*** Opening of The data ***
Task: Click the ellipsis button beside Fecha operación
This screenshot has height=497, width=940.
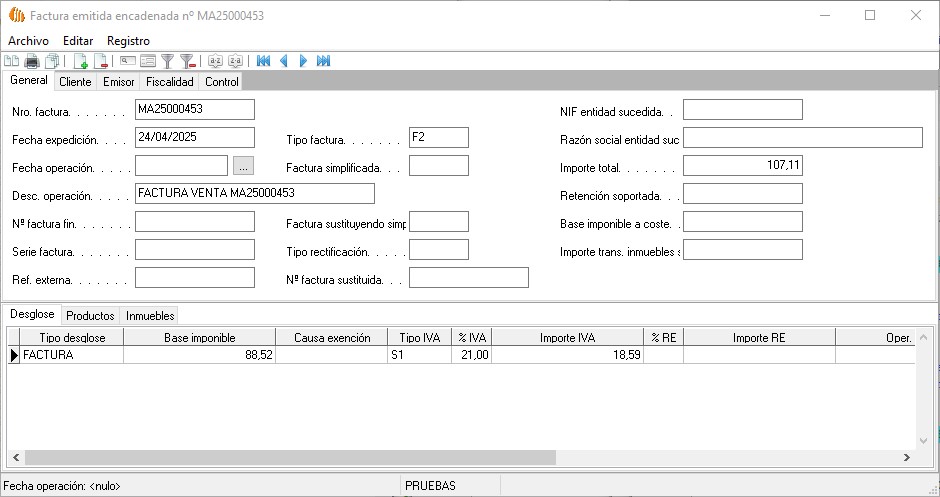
*** Close of The data ***
*** Opening of The data ***
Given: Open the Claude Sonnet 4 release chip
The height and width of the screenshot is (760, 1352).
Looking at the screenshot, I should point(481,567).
*** Close of The data ***
Assigned task — Once you find the line with "Task: Click the" in the entries above, output it and each line after it up to and including the line with "This screenshot has height=497, width=940.", and nothing else.

Answer —
Task: Click the ellipsis button beside Fecha operación
This screenshot has height=497, width=940.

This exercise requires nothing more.